Grevillea leptobotrys, commonly known as tangled grevillea, is a species of flowering plant in the family Proteaceae and is endemic to the south-west of Western Australia. It is a prostrate shrub with simple and toothed, or divided leaves, the lobes further divided, the end lobes triangular, egg-shaped, oblong or more or less linear, and clusters of pale to deep lilac-pink flowers.

==Description==
Grevillea leptobotrys is a prostrate shrub that typically grows to a height of 10–40 cm, its branchlets sometimes silky- or woolly-hairy. The leaves are variably-shaped, 30–290 mm long, sometimes simple and toothed, otherwise divided with seven to fifteen lobes, sometimes further divided, the end lobes triangular to egg-shaped, oblong or more or less linear, 2–35 mm long and 1–5 mm wide. The flowers are arranged on the ends of branches in sometimes branched clusters on a rachis 30–50 mm long and are pale to deep lilac-pink, the pistil 4–6 mm long. Flowering mainly occurs from October to December, but flowers are present in most months. The fruit is an oval to club-shaped, red follicle 9–14 mm long.

==Taxonomy==
Grevillea leptobotrys was first formally described in 1848 by Carl Meissner in Johann Georg Christian Lehmann's Plantae Preissianae from specimens collected by James Drummond in the Swan River Colony. The specific epithet (leptobotrys) means "a slender bunch of grapes".
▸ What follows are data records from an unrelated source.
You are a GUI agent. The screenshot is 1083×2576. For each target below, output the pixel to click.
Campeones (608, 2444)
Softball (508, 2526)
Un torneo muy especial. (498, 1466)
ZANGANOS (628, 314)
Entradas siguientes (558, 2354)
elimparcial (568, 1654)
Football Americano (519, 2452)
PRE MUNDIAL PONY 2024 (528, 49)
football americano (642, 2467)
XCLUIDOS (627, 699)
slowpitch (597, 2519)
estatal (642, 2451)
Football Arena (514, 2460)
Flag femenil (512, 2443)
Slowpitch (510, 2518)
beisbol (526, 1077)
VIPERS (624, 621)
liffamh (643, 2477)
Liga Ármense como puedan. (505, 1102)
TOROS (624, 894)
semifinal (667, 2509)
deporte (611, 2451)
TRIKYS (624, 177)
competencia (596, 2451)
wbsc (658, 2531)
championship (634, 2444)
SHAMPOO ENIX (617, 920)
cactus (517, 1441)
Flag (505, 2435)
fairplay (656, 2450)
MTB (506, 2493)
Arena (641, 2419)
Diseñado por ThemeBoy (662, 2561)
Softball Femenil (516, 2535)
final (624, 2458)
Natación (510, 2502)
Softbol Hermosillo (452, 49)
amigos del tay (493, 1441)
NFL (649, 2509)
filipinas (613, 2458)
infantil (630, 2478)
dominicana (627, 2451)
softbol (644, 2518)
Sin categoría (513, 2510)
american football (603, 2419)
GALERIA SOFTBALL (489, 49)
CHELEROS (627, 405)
==Distribution and habitat==
Tangled grevillea grows in woodland and shrubby forest in the area between Cranbrook, Brookton, North Bannister and Shannon in the Avon Wheatbelt, Jarrah Forest and Swan Coastal Plain bioregions of south-western Western Australia.

==Conservation status==
This grevillea is listed as not threatened by the Western Australian Government Department of Biodiversity, Conservation and Attractions.